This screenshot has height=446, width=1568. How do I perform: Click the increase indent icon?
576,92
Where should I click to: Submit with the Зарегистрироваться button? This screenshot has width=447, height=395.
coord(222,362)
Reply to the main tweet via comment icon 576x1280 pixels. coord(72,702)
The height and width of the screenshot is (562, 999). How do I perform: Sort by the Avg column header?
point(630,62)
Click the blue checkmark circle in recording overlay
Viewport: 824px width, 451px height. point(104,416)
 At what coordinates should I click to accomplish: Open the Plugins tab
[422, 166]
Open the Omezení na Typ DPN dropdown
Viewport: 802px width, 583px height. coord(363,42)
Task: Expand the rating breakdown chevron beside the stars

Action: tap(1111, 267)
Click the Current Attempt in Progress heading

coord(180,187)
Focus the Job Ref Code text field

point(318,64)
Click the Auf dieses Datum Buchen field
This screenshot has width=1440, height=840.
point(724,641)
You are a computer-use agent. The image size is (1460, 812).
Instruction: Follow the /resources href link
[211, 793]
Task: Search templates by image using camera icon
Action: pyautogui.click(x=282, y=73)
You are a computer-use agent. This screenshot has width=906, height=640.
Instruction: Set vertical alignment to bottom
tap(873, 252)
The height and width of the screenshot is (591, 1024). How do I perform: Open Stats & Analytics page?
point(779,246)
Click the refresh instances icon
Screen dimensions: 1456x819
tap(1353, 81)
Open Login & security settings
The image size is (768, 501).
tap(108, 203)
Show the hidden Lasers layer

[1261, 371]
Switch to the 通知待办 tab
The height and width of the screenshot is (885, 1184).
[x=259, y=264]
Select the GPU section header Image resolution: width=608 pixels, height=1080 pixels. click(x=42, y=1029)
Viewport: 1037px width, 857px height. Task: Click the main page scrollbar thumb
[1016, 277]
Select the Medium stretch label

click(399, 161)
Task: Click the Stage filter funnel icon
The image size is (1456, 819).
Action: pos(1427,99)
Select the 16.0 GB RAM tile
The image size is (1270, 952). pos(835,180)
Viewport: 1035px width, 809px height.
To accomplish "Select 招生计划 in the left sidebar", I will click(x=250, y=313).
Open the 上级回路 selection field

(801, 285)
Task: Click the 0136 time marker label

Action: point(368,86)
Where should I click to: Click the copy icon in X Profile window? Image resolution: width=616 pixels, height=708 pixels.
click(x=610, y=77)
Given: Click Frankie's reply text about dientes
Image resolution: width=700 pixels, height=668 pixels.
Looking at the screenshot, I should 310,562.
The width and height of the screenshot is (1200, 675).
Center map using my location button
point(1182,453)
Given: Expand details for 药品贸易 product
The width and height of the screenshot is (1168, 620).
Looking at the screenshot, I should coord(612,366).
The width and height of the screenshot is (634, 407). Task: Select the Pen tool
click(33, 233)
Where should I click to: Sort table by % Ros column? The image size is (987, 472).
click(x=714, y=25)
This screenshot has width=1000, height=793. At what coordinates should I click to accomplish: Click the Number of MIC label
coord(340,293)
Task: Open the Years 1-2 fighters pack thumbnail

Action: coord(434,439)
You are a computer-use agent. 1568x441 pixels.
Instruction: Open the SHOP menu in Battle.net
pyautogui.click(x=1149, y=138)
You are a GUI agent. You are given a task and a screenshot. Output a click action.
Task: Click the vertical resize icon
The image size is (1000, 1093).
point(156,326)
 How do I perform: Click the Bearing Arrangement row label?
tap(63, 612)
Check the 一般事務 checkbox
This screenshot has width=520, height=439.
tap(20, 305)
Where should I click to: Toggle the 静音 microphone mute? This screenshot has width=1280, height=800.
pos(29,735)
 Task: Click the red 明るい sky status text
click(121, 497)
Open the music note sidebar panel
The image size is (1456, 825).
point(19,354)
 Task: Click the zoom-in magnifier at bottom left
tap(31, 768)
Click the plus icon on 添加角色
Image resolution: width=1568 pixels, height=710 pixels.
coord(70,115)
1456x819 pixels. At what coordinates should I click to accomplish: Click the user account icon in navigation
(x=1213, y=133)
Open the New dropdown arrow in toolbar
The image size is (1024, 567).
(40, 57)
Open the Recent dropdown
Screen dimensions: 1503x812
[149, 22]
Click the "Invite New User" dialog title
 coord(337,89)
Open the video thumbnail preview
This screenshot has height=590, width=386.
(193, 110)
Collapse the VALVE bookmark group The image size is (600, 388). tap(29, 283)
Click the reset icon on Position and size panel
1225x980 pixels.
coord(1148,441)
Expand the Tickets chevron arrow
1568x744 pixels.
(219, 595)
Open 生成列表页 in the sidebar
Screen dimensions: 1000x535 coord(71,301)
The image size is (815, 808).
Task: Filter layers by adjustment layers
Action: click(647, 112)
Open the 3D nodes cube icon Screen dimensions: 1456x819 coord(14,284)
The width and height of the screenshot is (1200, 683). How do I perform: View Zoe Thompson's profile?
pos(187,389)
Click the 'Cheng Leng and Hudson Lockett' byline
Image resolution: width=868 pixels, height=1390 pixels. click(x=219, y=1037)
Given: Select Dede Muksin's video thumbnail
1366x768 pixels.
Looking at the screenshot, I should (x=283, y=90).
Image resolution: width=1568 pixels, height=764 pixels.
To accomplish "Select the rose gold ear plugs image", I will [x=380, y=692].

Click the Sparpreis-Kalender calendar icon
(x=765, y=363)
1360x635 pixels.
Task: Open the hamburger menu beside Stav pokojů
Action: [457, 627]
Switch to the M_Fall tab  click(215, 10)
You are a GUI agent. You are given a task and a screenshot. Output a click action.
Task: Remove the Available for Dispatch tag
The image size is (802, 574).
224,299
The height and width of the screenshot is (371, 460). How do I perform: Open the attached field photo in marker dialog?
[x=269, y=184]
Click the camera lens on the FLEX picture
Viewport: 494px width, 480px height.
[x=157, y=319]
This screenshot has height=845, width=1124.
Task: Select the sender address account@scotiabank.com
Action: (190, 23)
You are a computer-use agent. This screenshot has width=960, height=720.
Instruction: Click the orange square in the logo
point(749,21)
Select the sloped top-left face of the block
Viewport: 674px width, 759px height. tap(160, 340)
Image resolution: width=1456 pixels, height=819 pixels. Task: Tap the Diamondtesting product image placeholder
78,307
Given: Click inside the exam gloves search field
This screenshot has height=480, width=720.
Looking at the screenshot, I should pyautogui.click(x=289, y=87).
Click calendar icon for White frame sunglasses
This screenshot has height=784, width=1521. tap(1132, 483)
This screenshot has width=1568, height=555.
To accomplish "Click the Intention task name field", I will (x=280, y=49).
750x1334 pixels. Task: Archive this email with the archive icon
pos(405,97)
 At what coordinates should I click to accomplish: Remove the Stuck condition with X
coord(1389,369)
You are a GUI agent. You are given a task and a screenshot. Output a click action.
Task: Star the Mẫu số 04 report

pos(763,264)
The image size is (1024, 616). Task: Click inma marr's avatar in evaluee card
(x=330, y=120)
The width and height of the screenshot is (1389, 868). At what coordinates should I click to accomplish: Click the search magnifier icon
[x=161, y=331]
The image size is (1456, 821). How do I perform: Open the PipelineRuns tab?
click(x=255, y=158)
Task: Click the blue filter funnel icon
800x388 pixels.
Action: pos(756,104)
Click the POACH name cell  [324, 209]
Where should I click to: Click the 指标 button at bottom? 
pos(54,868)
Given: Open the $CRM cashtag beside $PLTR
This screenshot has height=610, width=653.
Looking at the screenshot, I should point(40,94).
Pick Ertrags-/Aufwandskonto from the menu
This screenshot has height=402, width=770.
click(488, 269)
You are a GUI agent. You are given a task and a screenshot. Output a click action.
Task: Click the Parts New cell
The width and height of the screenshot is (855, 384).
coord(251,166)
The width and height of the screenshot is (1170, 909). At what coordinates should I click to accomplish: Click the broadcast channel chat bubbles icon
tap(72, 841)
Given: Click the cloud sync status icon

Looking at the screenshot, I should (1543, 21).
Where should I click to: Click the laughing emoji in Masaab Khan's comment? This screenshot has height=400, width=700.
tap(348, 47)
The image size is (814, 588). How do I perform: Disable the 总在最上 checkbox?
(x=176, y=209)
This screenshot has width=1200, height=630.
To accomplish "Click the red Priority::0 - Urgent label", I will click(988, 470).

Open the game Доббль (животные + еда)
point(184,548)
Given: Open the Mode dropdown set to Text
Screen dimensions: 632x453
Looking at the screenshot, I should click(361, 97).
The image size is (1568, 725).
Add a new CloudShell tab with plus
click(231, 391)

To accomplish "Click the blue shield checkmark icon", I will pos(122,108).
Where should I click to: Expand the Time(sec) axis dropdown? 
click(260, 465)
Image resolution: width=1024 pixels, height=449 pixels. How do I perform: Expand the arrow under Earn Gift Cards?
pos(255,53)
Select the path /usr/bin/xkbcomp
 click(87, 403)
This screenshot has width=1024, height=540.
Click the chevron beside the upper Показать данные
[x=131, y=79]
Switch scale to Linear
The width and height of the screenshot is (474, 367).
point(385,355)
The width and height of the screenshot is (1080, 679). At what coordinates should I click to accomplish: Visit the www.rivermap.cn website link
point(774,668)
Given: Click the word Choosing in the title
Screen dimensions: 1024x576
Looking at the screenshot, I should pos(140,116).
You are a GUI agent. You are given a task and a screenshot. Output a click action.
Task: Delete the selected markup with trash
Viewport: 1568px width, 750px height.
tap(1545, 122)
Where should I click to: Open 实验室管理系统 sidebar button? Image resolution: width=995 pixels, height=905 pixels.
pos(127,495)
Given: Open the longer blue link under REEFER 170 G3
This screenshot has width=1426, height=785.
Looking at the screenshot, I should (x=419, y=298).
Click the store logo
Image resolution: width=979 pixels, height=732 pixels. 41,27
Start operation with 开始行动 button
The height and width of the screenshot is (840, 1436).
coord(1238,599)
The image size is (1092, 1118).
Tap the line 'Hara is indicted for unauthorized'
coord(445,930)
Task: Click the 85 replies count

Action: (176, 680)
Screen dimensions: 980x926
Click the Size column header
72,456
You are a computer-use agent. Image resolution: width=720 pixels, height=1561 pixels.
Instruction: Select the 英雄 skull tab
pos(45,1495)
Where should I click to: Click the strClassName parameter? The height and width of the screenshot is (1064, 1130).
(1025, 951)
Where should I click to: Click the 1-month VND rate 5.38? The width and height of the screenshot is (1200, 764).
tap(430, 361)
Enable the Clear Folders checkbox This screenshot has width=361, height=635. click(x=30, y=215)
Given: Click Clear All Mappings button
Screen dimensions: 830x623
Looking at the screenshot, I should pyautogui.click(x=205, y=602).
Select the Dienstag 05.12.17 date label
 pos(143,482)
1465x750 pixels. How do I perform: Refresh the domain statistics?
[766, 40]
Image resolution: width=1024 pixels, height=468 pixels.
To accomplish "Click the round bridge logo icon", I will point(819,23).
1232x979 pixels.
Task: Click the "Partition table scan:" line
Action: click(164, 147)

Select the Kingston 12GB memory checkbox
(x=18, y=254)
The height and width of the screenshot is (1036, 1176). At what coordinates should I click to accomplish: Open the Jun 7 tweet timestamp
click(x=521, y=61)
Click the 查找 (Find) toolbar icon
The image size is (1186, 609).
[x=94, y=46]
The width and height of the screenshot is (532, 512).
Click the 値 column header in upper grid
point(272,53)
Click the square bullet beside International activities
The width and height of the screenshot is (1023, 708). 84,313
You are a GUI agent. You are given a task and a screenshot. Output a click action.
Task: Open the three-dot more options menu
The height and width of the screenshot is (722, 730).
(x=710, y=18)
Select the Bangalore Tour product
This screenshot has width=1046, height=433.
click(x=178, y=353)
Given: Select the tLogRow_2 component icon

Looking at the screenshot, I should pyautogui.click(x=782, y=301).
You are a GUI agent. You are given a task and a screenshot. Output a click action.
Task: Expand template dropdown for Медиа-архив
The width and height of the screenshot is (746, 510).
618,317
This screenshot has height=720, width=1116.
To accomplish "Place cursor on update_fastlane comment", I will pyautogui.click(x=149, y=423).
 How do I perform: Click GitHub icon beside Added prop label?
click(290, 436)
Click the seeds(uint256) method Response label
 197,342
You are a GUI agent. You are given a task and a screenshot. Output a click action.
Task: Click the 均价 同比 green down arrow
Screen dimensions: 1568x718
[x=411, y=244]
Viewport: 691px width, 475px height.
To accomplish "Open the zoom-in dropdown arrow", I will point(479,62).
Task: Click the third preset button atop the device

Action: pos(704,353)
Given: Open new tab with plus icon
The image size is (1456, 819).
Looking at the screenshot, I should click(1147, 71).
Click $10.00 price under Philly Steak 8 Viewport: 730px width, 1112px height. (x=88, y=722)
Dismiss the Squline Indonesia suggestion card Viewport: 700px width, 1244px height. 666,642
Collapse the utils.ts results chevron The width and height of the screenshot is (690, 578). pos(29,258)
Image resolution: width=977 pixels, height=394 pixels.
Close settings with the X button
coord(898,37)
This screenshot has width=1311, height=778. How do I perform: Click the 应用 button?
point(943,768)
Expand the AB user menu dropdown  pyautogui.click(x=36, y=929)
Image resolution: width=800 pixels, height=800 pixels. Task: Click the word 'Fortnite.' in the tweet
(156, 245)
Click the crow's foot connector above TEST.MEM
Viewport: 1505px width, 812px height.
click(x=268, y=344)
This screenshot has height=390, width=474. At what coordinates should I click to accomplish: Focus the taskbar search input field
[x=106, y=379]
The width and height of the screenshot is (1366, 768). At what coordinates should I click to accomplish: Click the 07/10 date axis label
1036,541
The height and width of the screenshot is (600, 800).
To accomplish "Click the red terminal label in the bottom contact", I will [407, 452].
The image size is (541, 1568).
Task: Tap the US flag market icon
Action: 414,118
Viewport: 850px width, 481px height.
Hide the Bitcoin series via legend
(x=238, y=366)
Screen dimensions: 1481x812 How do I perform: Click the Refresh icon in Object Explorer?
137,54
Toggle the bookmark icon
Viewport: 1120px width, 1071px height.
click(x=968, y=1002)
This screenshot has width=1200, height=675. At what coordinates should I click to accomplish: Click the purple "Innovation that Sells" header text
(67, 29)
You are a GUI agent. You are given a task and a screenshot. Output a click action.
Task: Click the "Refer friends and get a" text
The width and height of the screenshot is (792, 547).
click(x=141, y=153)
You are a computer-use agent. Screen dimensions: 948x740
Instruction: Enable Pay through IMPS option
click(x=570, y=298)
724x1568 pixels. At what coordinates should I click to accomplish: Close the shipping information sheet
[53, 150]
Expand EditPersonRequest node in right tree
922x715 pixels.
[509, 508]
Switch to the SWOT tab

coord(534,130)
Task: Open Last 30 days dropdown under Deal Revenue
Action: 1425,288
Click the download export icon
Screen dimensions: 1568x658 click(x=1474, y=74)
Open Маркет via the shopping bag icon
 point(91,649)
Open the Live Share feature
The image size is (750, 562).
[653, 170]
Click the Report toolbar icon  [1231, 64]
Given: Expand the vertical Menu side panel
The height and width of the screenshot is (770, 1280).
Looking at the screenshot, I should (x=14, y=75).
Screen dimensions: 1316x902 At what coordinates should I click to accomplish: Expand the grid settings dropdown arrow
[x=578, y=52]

##########

Copy out the rows from the first line through the line containing "The image size is (1270, 952). pos(835,180)", unchanged.

| FINISHED EXERCISE |
This screenshot has height=446, width=1568. How do I perform: Click the increase indent icon?
576,92
Where should I click to: Submit with the Зарегистрироваться button? This screenshot has width=447, height=395.
coord(222,362)
Reply to the main tweet via comment icon 576x1280 pixels. coord(72,702)
The height and width of the screenshot is (562, 999). How do I perform: Sort by the Avg column header?
point(630,62)
Click the blue checkmark circle in recording overlay
Viewport: 824px width, 451px height. point(104,416)
 At what coordinates should I click to accomplish: Open the Plugins tab
[422, 166]
Open the Omezení na Typ DPN dropdown
Viewport: 802px width, 583px height. coord(363,42)
Task: Expand the rating breakdown chevron beside the stars

Action: tap(1111, 267)
Click the Current Attempt in Progress heading

coord(180,187)
Focus the Job Ref Code text field

point(318,64)
Click the Auf dieses Datum Buchen field
This screenshot has width=1440, height=840.
point(724,641)
You are a computer-use agent. The image size is (1460, 812).
Instruction: Follow the /resources href link
[211, 793]
Task: Search templates by image using camera icon
Action: pyautogui.click(x=282, y=73)
You are a computer-use agent. This screenshot has width=906, height=640.
Instruction: Set vertical alignment to bottom
tap(873, 252)
The height and width of the screenshot is (591, 1024). How do I perform: Open Stats & Analytics page?
point(779,246)
Click the refresh instances icon
Screen dimensions: 1456x819
tap(1353, 81)
Open Login & security settings
The image size is (768, 501).
tap(108, 203)
Show the hidden Lasers layer

[1261, 371]
Switch to the 通知待办 tab
The height and width of the screenshot is (885, 1184).
[x=259, y=264]
Select the GPU section header Image resolution: width=608 pixels, height=1080 pixels. click(x=42, y=1029)
Viewport: 1037px width, 857px height. Task: Click the main page scrollbar thumb
[1016, 277]
Select the Medium stretch label

click(399, 161)
Task: Click the Stage filter funnel icon
The image size is (1456, 819).
Action: pos(1427,99)
Select the 16.0 GB RAM tile
The image size is (1270, 952). pos(835,180)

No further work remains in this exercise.